Towards Incremental NER Data Augmentation via Syntactic-aware Insertion Transformer

Towards Incremental NER Data Augmentation via Syntactic-aware Insertion Transformer

Wenjun Ke, Zongkai Tian, Qi Liu, Peng Wang, Jinhua Gao, Rui Qi

Proceedings of the Thirty-Second International Joint Conference on Artificial Intelligence
Main Track. Pages 5104-5112. https://doi.org/10.24963/ijcai.2023/567

Named entity recognition (NER) aims to locate and classify named entities in natural language texts. Most existing high-performance NER models employ a supervised paradigm, which requires a large quantity of high-quality annotated data during training.
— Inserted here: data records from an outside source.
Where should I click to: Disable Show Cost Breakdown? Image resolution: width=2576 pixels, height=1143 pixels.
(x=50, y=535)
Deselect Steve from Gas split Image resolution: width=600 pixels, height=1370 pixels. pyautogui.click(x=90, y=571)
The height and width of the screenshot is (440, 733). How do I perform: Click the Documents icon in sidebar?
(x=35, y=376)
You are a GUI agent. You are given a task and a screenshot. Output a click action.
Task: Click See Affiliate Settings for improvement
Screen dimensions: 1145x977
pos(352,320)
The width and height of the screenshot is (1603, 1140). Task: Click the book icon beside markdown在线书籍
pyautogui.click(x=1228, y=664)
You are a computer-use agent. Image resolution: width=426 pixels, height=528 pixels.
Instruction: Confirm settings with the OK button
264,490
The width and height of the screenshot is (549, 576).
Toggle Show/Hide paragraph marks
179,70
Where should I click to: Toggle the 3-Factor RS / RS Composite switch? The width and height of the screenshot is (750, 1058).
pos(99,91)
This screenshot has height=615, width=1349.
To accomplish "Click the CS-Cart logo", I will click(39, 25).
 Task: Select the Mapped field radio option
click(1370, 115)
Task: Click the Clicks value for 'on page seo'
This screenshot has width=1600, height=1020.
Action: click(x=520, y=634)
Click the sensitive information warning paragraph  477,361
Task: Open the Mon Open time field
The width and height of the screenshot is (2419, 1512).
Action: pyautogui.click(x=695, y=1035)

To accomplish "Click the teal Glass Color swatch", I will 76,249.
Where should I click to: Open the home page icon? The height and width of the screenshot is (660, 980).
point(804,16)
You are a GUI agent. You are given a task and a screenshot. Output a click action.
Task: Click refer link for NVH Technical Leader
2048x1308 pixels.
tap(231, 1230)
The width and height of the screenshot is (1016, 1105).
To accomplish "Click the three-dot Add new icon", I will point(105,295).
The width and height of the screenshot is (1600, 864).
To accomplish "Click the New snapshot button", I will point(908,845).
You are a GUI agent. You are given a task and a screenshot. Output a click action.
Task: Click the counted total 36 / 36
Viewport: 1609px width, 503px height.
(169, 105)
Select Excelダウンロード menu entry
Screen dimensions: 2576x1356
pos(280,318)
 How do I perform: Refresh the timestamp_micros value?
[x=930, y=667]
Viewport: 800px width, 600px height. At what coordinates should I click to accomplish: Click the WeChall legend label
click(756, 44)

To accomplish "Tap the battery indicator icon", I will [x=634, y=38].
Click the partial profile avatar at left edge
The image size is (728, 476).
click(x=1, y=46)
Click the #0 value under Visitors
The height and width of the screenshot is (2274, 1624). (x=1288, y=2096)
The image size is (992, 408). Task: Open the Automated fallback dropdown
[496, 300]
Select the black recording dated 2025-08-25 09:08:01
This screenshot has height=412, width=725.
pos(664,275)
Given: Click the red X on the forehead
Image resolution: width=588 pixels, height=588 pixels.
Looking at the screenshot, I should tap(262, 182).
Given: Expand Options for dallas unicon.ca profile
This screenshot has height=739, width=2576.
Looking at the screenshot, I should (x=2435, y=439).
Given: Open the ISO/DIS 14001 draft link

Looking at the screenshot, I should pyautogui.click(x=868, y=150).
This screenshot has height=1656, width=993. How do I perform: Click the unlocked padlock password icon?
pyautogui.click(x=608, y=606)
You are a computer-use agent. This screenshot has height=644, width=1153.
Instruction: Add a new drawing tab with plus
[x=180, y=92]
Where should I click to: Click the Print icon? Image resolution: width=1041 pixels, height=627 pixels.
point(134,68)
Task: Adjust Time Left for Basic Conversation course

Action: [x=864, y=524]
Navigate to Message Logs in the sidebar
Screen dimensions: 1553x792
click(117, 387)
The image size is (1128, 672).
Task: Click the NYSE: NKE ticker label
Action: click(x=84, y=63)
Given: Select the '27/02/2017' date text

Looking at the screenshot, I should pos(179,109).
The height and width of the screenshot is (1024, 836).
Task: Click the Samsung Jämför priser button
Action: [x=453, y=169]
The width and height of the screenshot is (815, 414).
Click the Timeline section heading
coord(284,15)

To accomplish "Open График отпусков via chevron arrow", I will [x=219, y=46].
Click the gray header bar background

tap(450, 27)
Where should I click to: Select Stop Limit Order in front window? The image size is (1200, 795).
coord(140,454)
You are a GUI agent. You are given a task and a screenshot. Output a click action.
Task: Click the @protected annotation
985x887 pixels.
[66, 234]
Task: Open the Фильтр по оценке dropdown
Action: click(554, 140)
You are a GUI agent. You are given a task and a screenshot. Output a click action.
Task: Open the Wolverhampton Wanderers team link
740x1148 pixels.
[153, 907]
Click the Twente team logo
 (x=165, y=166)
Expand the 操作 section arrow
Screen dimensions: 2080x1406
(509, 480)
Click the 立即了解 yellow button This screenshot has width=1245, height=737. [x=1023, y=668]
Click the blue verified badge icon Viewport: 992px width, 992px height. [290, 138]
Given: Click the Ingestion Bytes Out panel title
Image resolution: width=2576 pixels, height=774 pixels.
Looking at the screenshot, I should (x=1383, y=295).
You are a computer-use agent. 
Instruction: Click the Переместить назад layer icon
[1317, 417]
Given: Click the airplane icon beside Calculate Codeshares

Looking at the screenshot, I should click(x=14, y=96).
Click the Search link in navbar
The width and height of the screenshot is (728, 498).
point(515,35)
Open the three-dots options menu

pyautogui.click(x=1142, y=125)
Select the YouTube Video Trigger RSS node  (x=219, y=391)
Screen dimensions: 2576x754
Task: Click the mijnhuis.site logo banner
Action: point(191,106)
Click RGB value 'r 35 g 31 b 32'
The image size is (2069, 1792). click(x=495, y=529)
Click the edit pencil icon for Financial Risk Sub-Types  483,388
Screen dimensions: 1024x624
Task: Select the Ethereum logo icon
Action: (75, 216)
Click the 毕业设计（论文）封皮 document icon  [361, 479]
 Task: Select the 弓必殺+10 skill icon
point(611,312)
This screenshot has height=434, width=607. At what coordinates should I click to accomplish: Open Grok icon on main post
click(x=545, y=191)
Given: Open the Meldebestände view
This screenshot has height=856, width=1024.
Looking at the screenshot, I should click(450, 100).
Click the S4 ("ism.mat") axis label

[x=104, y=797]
In order to help NER models perform well in few-shot scenarios, data augmentation approaches attempt to build extra data by means of random editing or by using end-to-end generation with PLMs. However, these methods focus on only the fluency of generated sentences, ignoring the syntactic correlation between the new and raw sentences. Such uncorrelation also brings low diversity and inconsistent labeling of synthetic samples. To fill this gap, we present SAINT (Syntactic-Aware InsertioN Transformer), a hard-constraint controlled text generation model that incorporates syntactic information. The proposed method operates by inserting new tokens between existing entities in a parallel manner. During insertion procedure, new tokens will be added taking both semantic and syntactic factors into account. Hence the resulting sentence can retain the syntactic correctness with respect to the raw data. Experimental results on two benchmark datasets, i.e., Ontonotes and Wikiann, demonstrate the comparable performance of SAINT over the state-of-the-art baselines.
Keywords:
Natural Language Processing: NLP: Language generation
Natural Language Processing: NLP: Named entities